Polymeric carriers have been widely used in biomedical
fields because
of their strong structural tunability and biocompatibility, which
often proximately determine the in vivo behavior of the drug and are
crucial in practical application. In this work, porphyrin-based unimolecular
micelles with an average diameter less than 20 nm are developed by
light-mediated bromine–iodine transformation reversible-deactivation
radical polymerization (BIT-RDRP) for synergistic photodynamic therapy
(PDT) and radiotherapy (RT). Tetraphenylporphyrin is designed as a
four-arm initiator to afford the PDT function, which is employed to
regulate the sequential polymerization of hydrophobic and hydrophilic
monomers to produce star-shaped amphiphilic copolymers, followed by
self-assembly in water to form unimolecular micelles.

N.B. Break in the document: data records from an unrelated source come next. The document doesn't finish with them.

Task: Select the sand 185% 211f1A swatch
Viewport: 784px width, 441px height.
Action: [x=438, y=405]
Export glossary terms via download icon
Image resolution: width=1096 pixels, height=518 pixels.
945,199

A functional
monomer containing triplet pyridine ligand is prepared and introduced
during the polymerization, which is to combine the radionuclide 177Lu to provide the RT function. The as-prepared unimolecular
micelles exhibit high-temperature and pH stability, as expected. Satisfactory
accumulation and retention efficiency in tumors and fast metabolism
in organs are achieved, and PDT and RT can be conducted simultaneously
to enhance the therapeutic effect toward tumors. This work provides
a polymeric drug with bimodal therapy, including radiotherapy, which
is expected to be competitive in the field of tumor treatment.